Saved data entries:
|---|
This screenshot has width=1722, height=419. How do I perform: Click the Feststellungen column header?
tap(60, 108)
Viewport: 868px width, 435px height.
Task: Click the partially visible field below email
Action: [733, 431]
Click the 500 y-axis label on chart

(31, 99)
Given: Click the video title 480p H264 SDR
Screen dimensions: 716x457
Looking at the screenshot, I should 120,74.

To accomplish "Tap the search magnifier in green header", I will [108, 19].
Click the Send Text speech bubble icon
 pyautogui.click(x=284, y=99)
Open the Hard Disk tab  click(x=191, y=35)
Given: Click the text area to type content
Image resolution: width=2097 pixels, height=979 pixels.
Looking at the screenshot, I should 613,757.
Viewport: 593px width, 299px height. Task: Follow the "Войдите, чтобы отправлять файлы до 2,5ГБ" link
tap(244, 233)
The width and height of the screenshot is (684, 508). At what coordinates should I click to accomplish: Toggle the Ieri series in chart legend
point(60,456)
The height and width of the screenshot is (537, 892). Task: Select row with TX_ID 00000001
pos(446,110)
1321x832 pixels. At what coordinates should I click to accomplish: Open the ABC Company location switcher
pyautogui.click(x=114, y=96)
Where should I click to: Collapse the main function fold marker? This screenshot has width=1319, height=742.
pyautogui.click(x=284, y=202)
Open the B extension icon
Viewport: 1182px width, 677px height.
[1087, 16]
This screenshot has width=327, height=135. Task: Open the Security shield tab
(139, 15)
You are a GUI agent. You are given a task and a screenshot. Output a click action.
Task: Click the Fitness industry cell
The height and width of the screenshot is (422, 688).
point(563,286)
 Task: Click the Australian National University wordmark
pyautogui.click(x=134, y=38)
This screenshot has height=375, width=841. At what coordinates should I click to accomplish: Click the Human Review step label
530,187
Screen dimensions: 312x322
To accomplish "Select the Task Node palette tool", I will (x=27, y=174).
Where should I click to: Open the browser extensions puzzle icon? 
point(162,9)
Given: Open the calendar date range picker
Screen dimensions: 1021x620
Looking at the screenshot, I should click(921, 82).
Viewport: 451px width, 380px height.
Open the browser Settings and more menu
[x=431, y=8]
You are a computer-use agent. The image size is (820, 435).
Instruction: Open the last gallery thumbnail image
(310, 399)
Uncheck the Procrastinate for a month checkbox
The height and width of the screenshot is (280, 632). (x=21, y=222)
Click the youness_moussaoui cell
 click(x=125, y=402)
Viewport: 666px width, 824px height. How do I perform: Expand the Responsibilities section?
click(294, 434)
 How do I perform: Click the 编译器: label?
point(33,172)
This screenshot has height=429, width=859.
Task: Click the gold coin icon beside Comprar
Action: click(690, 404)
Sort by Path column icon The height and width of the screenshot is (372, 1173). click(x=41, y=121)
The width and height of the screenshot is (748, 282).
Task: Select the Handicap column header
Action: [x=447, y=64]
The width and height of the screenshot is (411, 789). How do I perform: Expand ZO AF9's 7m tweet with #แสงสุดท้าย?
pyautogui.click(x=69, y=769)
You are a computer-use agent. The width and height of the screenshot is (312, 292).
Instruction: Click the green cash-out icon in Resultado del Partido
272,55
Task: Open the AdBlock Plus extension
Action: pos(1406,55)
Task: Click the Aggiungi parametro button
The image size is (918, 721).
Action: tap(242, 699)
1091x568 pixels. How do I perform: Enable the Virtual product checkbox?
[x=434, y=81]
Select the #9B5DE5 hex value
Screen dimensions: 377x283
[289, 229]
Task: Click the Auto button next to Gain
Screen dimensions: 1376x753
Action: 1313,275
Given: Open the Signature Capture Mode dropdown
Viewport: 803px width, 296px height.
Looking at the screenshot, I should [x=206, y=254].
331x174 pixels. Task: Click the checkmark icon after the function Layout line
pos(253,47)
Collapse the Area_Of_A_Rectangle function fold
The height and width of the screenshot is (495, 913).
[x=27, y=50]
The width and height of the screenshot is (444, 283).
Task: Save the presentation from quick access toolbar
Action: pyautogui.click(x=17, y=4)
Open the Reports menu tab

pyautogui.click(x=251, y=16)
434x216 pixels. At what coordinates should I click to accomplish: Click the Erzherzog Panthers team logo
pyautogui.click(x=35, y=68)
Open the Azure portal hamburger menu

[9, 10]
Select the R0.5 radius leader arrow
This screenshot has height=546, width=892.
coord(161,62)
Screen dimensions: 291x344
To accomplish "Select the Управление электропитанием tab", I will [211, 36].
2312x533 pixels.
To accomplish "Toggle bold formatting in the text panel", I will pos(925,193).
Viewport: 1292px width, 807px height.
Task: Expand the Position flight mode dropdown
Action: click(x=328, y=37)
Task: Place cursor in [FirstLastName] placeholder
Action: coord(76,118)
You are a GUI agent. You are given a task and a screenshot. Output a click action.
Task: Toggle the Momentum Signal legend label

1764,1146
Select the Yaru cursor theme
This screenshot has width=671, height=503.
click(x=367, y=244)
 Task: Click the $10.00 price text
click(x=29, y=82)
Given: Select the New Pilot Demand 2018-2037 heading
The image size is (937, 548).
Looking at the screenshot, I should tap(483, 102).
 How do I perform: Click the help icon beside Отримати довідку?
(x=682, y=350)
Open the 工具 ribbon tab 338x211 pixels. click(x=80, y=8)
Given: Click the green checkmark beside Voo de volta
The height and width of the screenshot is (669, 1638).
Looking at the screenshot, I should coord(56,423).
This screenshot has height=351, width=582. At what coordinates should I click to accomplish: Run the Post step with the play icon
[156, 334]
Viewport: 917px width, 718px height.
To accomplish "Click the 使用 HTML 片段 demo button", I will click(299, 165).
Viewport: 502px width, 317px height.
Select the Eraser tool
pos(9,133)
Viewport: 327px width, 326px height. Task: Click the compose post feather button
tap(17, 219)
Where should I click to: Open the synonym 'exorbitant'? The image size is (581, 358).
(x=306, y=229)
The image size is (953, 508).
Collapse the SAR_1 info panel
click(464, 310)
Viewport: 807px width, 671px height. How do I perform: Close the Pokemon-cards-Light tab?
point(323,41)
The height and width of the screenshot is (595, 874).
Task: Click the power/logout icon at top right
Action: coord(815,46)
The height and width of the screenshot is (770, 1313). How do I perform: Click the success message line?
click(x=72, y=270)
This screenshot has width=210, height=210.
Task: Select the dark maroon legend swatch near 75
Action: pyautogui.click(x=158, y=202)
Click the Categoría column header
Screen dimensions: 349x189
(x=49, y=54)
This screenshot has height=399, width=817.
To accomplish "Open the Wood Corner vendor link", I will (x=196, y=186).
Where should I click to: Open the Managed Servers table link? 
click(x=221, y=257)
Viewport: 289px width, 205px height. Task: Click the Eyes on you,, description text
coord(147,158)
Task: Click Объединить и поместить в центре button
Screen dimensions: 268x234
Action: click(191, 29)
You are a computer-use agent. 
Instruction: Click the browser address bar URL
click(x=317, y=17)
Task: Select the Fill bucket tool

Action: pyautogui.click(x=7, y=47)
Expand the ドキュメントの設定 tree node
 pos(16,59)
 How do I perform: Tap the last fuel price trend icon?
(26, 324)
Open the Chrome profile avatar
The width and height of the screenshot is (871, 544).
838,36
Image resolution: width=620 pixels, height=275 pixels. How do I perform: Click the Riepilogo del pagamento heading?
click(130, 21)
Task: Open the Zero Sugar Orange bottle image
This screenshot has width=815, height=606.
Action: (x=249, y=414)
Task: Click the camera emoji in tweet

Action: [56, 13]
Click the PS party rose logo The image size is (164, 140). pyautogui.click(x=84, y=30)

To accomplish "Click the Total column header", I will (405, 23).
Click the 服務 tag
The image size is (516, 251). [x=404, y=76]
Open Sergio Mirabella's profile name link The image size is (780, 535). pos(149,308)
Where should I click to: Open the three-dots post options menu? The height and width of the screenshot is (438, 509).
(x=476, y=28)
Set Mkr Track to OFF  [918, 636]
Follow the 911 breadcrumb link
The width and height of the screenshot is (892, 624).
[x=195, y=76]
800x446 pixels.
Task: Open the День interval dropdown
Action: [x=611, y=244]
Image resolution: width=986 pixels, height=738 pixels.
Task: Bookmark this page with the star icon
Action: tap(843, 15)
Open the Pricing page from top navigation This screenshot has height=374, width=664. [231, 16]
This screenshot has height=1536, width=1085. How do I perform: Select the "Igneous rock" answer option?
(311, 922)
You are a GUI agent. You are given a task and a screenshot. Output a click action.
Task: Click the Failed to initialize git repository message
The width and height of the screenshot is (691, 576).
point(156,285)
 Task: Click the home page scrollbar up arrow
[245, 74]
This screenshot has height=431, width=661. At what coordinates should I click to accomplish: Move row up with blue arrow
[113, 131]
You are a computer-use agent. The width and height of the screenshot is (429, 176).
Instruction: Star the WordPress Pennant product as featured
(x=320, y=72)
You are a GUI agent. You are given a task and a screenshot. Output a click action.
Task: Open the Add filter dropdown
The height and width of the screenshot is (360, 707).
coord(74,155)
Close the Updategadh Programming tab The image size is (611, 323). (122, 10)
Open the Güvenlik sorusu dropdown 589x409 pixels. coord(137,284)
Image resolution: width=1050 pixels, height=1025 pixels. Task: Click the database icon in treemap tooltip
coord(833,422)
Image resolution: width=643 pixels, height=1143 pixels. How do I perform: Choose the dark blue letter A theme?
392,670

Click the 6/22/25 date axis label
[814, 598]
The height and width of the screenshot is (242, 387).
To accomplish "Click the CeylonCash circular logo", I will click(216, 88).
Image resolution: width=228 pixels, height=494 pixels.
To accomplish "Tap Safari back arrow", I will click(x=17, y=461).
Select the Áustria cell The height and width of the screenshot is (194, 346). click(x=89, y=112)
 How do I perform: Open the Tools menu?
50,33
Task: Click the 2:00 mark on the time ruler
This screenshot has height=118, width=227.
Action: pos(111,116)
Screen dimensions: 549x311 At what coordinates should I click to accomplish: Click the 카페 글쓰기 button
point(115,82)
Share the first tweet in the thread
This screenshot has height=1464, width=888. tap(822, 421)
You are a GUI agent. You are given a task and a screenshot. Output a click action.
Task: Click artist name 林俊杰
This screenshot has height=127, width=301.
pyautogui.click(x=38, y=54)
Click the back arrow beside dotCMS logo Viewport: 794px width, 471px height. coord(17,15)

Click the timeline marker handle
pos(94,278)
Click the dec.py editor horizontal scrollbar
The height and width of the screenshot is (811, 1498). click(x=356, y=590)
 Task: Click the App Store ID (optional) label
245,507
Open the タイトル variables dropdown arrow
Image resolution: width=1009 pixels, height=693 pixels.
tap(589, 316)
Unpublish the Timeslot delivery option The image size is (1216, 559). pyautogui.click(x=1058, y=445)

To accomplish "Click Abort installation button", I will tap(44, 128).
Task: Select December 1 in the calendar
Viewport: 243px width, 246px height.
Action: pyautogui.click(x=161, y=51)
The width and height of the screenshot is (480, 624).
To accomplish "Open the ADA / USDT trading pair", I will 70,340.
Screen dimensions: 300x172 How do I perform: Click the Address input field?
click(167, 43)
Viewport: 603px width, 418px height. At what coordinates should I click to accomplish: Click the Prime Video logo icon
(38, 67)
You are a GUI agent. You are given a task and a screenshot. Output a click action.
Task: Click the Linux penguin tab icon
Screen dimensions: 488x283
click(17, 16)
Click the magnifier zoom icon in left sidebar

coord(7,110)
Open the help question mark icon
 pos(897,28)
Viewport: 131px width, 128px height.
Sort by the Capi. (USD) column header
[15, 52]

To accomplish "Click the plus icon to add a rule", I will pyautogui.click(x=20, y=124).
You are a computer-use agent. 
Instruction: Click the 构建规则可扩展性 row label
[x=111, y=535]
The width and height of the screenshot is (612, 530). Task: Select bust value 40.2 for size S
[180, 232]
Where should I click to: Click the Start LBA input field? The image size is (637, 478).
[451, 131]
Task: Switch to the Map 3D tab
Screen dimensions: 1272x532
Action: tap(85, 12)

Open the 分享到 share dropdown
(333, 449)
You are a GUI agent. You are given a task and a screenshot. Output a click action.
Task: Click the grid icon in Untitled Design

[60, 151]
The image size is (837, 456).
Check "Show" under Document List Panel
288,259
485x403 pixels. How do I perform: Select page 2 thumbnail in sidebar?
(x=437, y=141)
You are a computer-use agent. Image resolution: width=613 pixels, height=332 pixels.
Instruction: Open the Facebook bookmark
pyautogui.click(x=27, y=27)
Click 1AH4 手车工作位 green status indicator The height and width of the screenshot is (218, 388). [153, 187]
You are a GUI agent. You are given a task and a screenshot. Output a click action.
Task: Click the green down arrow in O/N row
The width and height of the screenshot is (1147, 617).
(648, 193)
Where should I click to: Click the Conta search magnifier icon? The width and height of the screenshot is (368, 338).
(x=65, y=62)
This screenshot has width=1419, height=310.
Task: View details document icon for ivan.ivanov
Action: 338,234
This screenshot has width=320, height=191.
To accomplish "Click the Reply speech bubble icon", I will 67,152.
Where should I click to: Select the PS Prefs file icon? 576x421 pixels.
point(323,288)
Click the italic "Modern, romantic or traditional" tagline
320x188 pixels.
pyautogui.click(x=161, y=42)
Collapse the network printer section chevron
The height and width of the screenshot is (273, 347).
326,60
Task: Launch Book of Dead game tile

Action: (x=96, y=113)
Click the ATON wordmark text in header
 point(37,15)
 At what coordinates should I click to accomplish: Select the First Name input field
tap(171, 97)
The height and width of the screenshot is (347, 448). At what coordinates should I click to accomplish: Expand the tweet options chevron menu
|---|
In the entries above, which lines hold the string "computer"? Report all of them.

You are a computer-use agent. The image size is (820, 435).
You are a computer-use agent. The width and height of the screenshot is (312, 292).
You are a computer-use agent. 
You are a computer-use agent. The width and height of the screenshot is (429, 176).
You are a computer-use agent. 
You are a computer-use agent. Image resolution: width=613 pixels, height=332 pixels.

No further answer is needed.